When git meta remote add is run and a primary metadata remote already exists, the newly added metadata remote should automatically be configured as a side ref by setting remote.<name>.metaside = true and by using a remote-specific tracking ref such as refs/meta/remotes/<name>/main.

When resolving a metadata remote implicitly, implementations should prefer primary remotes. A side remote should still be accepted when explicitly named, for example git meta pull history.

Materialization should treat configured side refs as additional readable metadata sources. Values imported from side refs should be marked as originating from that source and should not be reserialized into refs/<namespace>/local/main unless they are edited locally. A local edit clears the side-ref origin, making the value publishable according to normal serialization rules.

Pushing and Pulling

Eventually we'll need to incorporate some automatic version of this into GitButler itself, but as a mid-level plumbing solution, we can do a git meta push and git meta pull that could be called by something else, such as Git hooks.

Pushing

git meta push relies on the fetch and serialize config values on a primary meta tagged remote. If more than one metadata remote exists, implicit push should prefer a primary remote and should not push to side remotes unless explicitly configured to do so.

The simplest outcome of a git meta push is to serialize a new tree and commit on the metadata history and push it upstream as a fast-forward.

The more complex case is that there is data we have not seen yet upstream, so we need to pull that down, serialize our own tree, merge the trees, materialize the outcome, then write a new tree and commit on top and try to push again. If we weren't fast enough and there is new data upstream again, we repeat. It should _always_ result in a single new commit written locally, even if we had to try several times.

Pulling

A git meta pull should fetch the selected remote's refs/<namespace>/main into that remote's configured local tracking ref, serialize our side if we have new data, merge the trees, and materialize the new tree locally.

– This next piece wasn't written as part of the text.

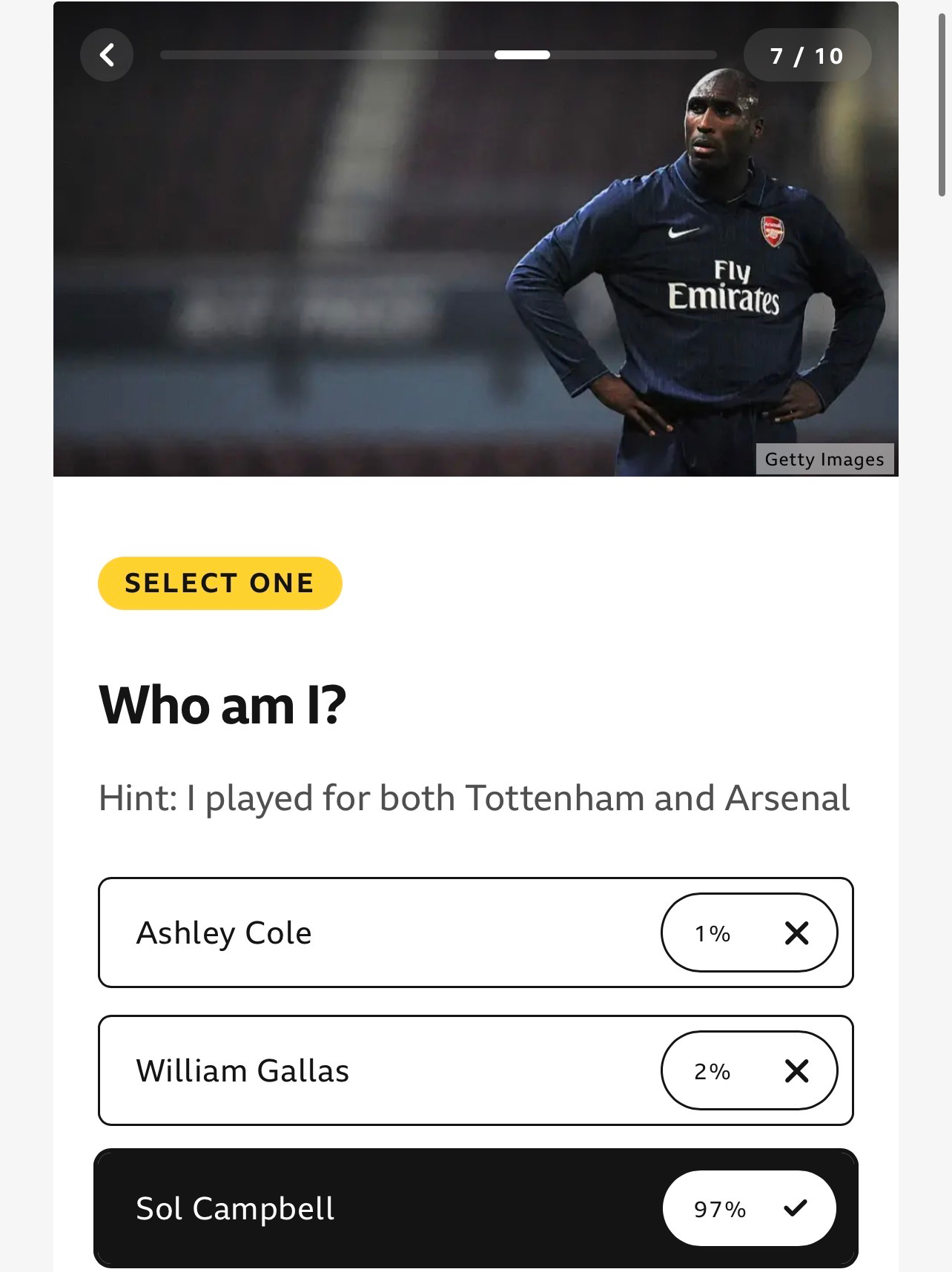This screenshot has width=952, height=1272.
Task: Click the X icon beside Ashley Cole
Action: (796, 933)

For a primary remote, the default tracking ref is:

refs/<namespace>/remotes/main

For a side remote named history, the tracking ref is:

refs/<namespace>/remotes/history/main

Serializing for Push

We may want to keep our last serialized commit locally, but if we go to write another one and the last one was ours and unpushed, rewrite it. Always keep and push the minimum number of new commits necessary.

Serialize Commit Messages

Serialization commits encode a diffstat of the changes they introduce. This allows fast key-list compilation from commit history without fetching any blob data — critical for blobless clones where the tree and commit objects are cheap but blob fetches are expensive. Walking the commit messages to reconstruct which keys exist is orders of magnitude faster than materializing trees.

There are two commit message formats:

Normal (up to 1000 changes):

git-meta: serialize (3 changes)

A	commit:abc123...	agent:model
M	commit:abc123...	agent:cost
D	project	meta:old-key

Each change line is: A/M/D (add/modify/delete), a tab, the target, a tab, the key.

Large (over 1000 changes):

git-meta: serialize (5432 changes)

changes-omitted: true
count: 5432

When the change count exceeds 1000, the individual lines are omitted to keep commit objects small. Consumers should fall back to tree diffing for these commits.

Removing a remote meta source

A user may want to get rid of a meta source they are no longer using.

git meta remote remove [name]

It should remove the .git/config entry for that remote, including remote.<name>.meta, remote.<name>.metaside, promisor settings, and fetch refspecs. It should also remove local metadata refs owned by that remote, such as refs/<namespace>/remotes/main for a primary remote or refs/<namespace>/remotes/<name>/main for a side remote. Removing a remote should not delete unrelated refs/<namespace>/local/* refs that belong to local serialization destinations.